Earlier I put Wrigley in her kennel, and she fell fast asleep. I stood at my desk and gazed into the backyard thinking about reading 7 Habits Of Highly Effective People, but then I decided to post about these existential questions in the context of Wrigley as you just observed.

I think predominately I was thinking about Covey’s habit of beginning “with the end in mind,” and that seems a logical thing to think when I think about the death of my father-in-law back in November and the birth of Wrigley just 7 weeks ago. Quarantine began for Nashville about 7 weeks ago. Everything closed down. Our daughter began virtual school, and many of my customers stopped their service. There’s not a person on the planet it didn’t effect. It’s still kind of surreal like 9/11. I know it’s aggravated my depression. I’ve written several posts to that effect. And I know it’s made my daughter’s grief more intense hence the reason for the puppy search.

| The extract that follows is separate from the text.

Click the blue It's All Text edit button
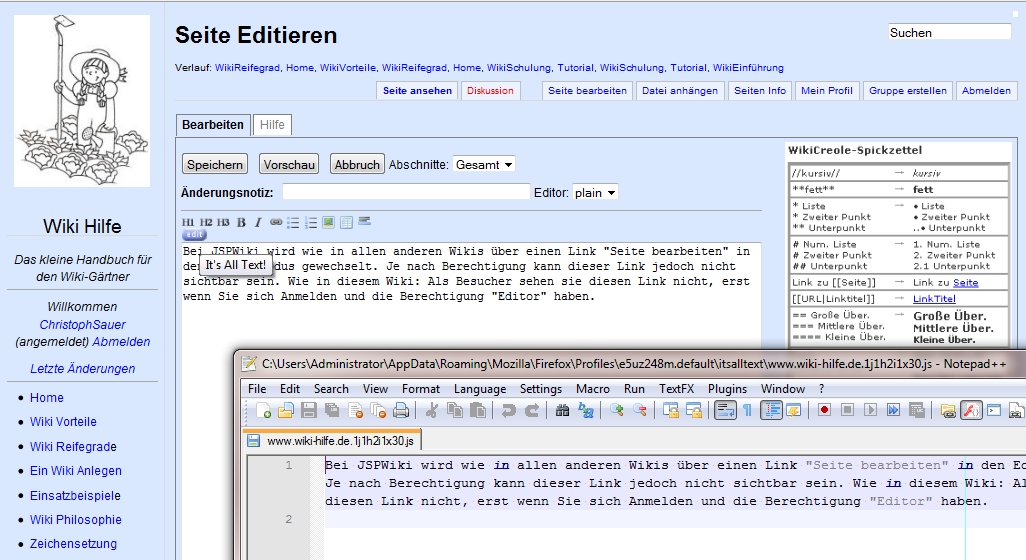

Wrigley has been a fresh presence of God I had no idea would comfort all three of us the way it has. When I read Annie’s entry this morning from 100 Days To Brave it said to list 3 things you’re thankful for about yourself. I’m thankful I went with my wife and daughter last night to pick Wrigley up. We even left dirty dishes. Sometimes a hustle with chores undone is just what the doctor ordered. Don’t ever apologize or feel guilty about choosing family over work. That’s something I have taken to heart from my family of origin, and what I heard Chris Smith, a pastor here in Nashville now, say about “sacrificing your family on the altar of your career.” Don’t do it he said.

Relationships are what we remember and value when we stand at the grave. Even Jesus at the apex of his work told the disciple whom he loved to care for his mom.

My daughter’s Bop lived that out in his life. He worked hard to provide for his family, but his presence for Barbara, Carey, Megan and his granddaugher will be remembered for eternity.

We continued that love by making Wrigley a part of our family.

Thank you Father for Bop. Thank you for the example he left behind as a loving husband, father and grandfather. Thank you for Wrigley dear heavenly Father, and may her presence comfort us in the absence of Bop. In Jesus name amen.